>>
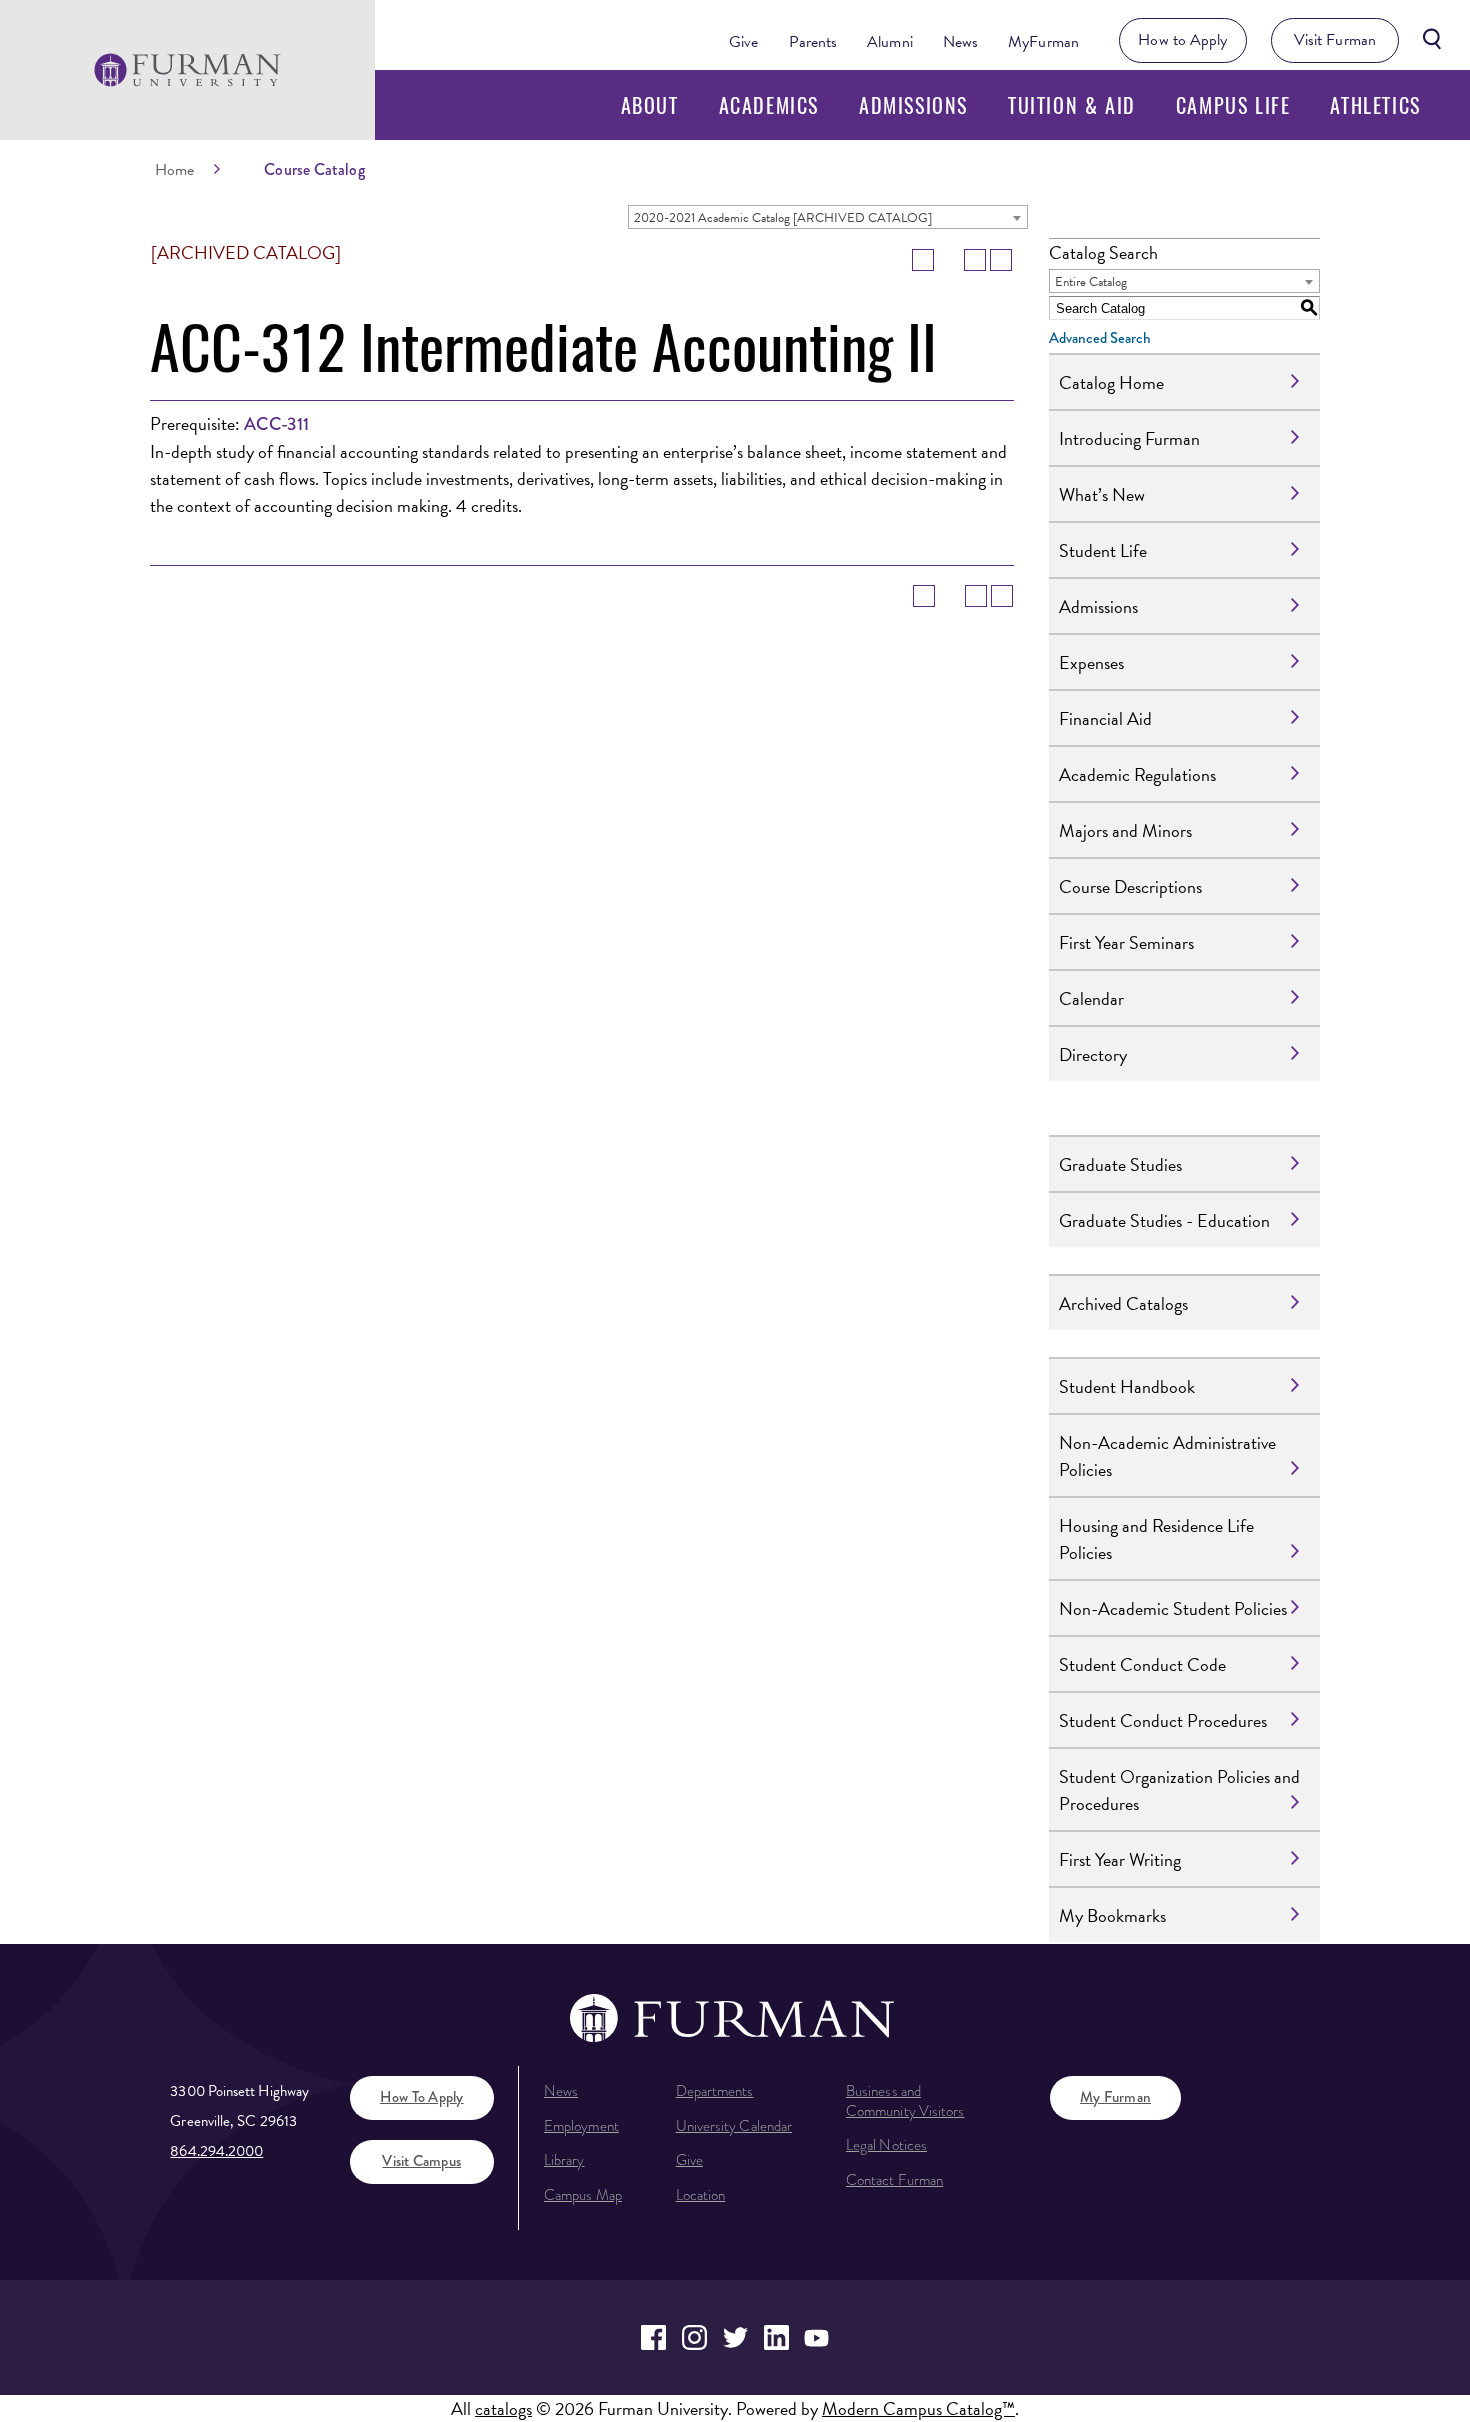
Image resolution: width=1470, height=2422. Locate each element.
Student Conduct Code (1142, 1664)
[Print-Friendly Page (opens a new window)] (975, 260)
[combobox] (828, 217)
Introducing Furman (1129, 438)
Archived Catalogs (1123, 1303)
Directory (1093, 1054)
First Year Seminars (1126, 942)
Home (174, 170)
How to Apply (1182, 40)
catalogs (503, 2408)
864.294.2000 (216, 2151)
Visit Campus (421, 2161)
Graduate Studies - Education (1164, 1220)
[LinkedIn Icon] (776, 2337)
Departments (715, 2091)
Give (743, 42)
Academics (769, 105)
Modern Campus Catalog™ (918, 2408)
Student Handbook (1127, 1386)
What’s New (1102, 494)
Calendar (1091, 998)
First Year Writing (1120, 1859)
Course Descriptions (1130, 886)
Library (564, 2160)
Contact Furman (894, 2180)
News (960, 42)
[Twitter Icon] (735, 2337)
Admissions (913, 105)
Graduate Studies (1120, 1164)
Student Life (1103, 550)
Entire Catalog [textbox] (1091, 282)
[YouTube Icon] (816, 2337)
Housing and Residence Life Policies (1156, 1539)
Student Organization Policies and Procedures (1179, 1790)
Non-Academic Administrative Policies (1167, 1456)
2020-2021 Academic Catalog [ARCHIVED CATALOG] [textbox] (783, 218)
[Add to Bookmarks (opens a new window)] (923, 260)
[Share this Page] (949, 260)
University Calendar (734, 2126)
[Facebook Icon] (653, 2337)
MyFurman (1043, 42)
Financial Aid (1105, 718)
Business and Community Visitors (905, 2101)
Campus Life (1233, 105)
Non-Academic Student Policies (1173, 1608)
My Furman (1115, 2097)
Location (701, 2195)
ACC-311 (276, 424)
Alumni (890, 42)
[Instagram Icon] (694, 2337)
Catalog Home (1111, 382)
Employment (581, 2126)
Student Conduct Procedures (1163, 1720)
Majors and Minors (1125, 830)
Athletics (1375, 105)
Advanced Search (1100, 338)
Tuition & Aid (1072, 105)
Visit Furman (1335, 40)
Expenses (1091, 662)
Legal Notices (886, 2145)
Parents (813, 42)
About (650, 105)
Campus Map (583, 2195)
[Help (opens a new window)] (1001, 260)
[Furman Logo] (187, 69)
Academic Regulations (1137, 774)
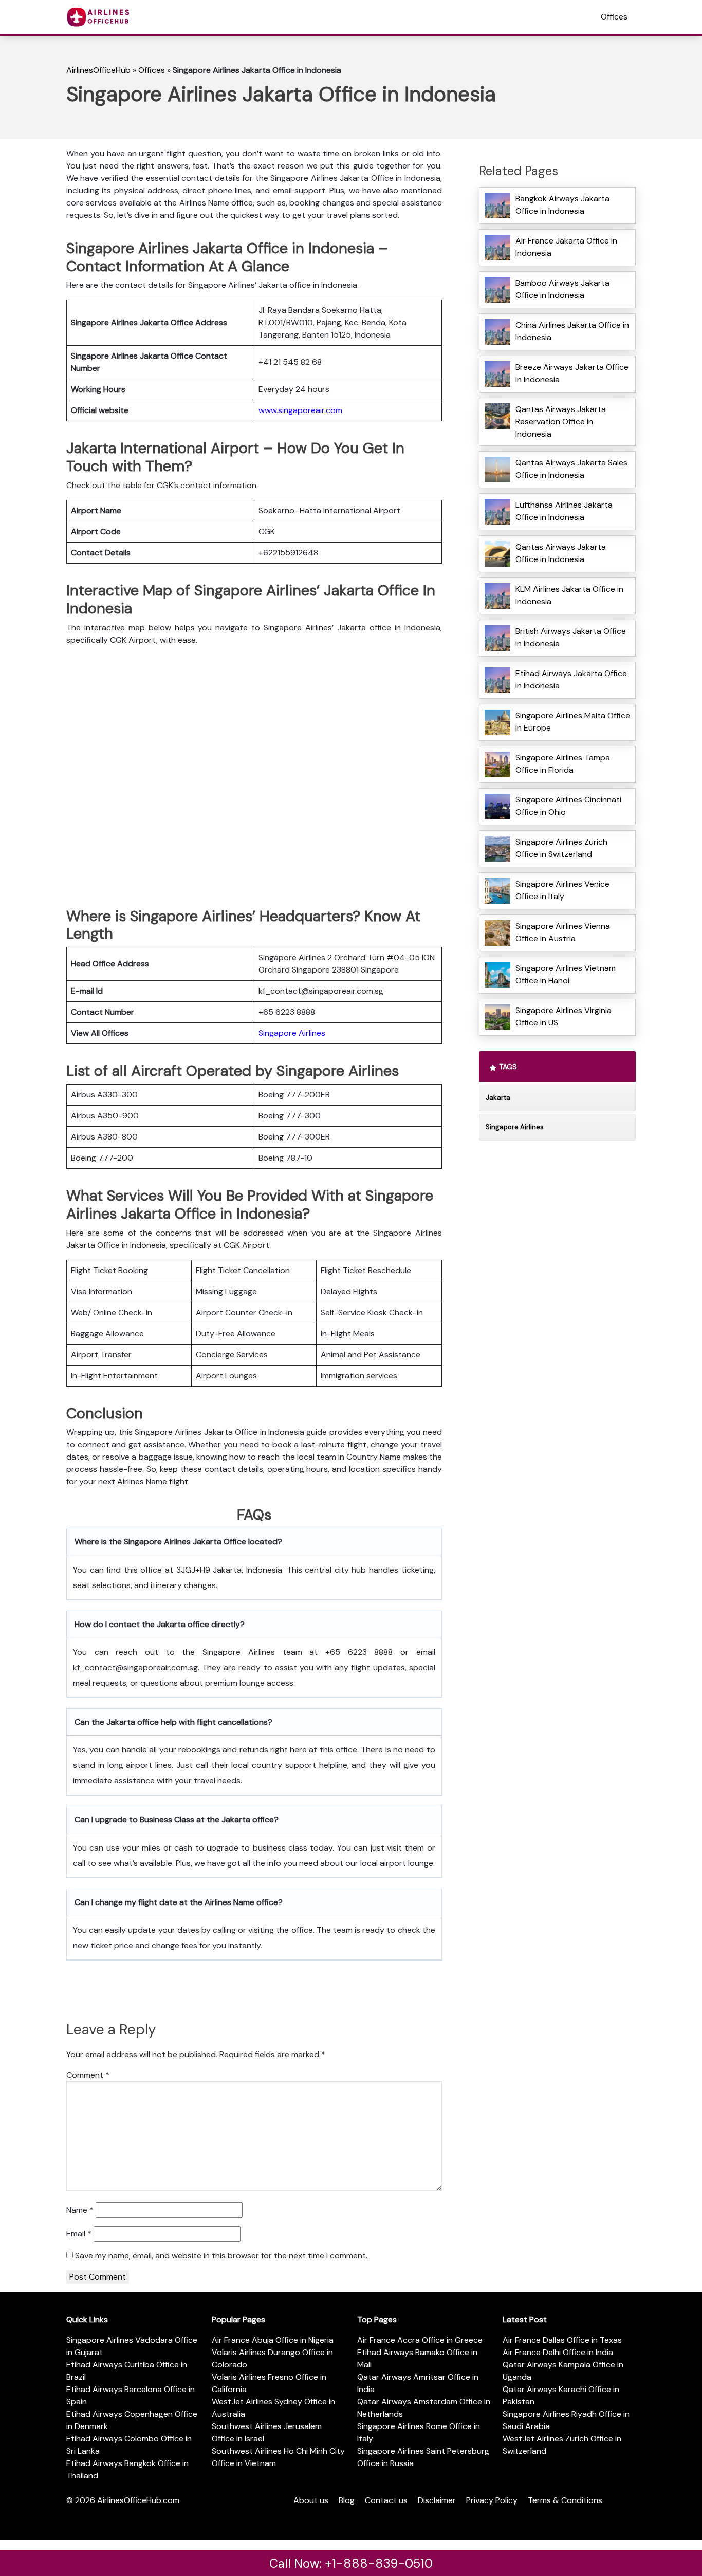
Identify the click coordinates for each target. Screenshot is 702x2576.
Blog (347, 2500)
<<
**What is needed:** For every record above, repeat the text exactly and omit any picture.

**Answer to this task:**
Image resolution: width=1470, height=2422. Locate each element.
Student Conduct Code (1142, 1664)
[Print-Friendly Page (opens a new window)] (975, 260)
[combobox] (828, 217)
Introducing Furman (1129, 438)
Archived Catalogs (1123, 1303)
Directory (1093, 1054)
First Year Seminars (1126, 942)
Home (174, 170)
How to Apply (1182, 40)
catalogs (503, 2408)
864.294.2000 (216, 2151)
Visit Campus (421, 2161)
Graduate Studies - Education (1164, 1220)
[LinkedIn Icon] (776, 2337)
Departments (715, 2091)
Give (743, 42)
Academics (769, 105)
Modern Campus Catalog™ (918, 2408)
Student Handbook (1127, 1386)
What’s New (1102, 494)
Calendar (1091, 998)
First Year Writing (1120, 1859)
Course Descriptions (1130, 886)
Library (564, 2160)
Contact Furman (894, 2180)
News (960, 42)
[Twitter Icon] (735, 2337)
Admissions (913, 105)
Graduate Studies (1120, 1164)
Student Life (1103, 550)
Entire Catalog [textbox] (1091, 282)
[YouTube Icon] (816, 2337)
Housing and Residence Life Policies (1156, 1539)
Student Organization Policies and Procedures (1179, 1790)
Non-Academic Administrative Policies (1167, 1456)
2020-2021 Academic Catalog [ARCHIVED CATALOG] [textbox] (783, 218)
[Add to Bookmarks (opens a new window)] (923, 260)
[Share this Page] (949, 260)
University Calendar (734, 2126)
[Facebook Icon] (653, 2337)
MyFurman (1043, 42)
Financial Aid (1105, 718)
Business and Community Visitors (905, 2101)
Campus Life (1233, 105)
Non-Academic Student Policies (1173, 1608)
My Furman (1115, 2097)
Location (701, 2195)
ACC-311 (276, 424)
Alumni (890, 42)
[Instagram Icon] (694, 2337)
Catalog Home (1111, 382)
Employment (581, 2126)
Student Conduct Procedures (1163, 1720)
Majors and Minors (1125, 830)
Athletics (1375, 105)
Advanced Search (1100, 338)
Tuition & Aid (1072, 105)
Visit Furman (1335, 40)
Expenses (1091, 662)
Legal Notices (886, 2145)
Parents (813, 42)
About (650, 105)
Campus Map (583, 2195)
[Help (opens a new window)] (1001, 260)
[Furman Logo] (187, 69)
Academic Regulations (1137, 774)
Identify the click coordinates for each target. Screenshot is 702x2576.
Blog (347, 2500)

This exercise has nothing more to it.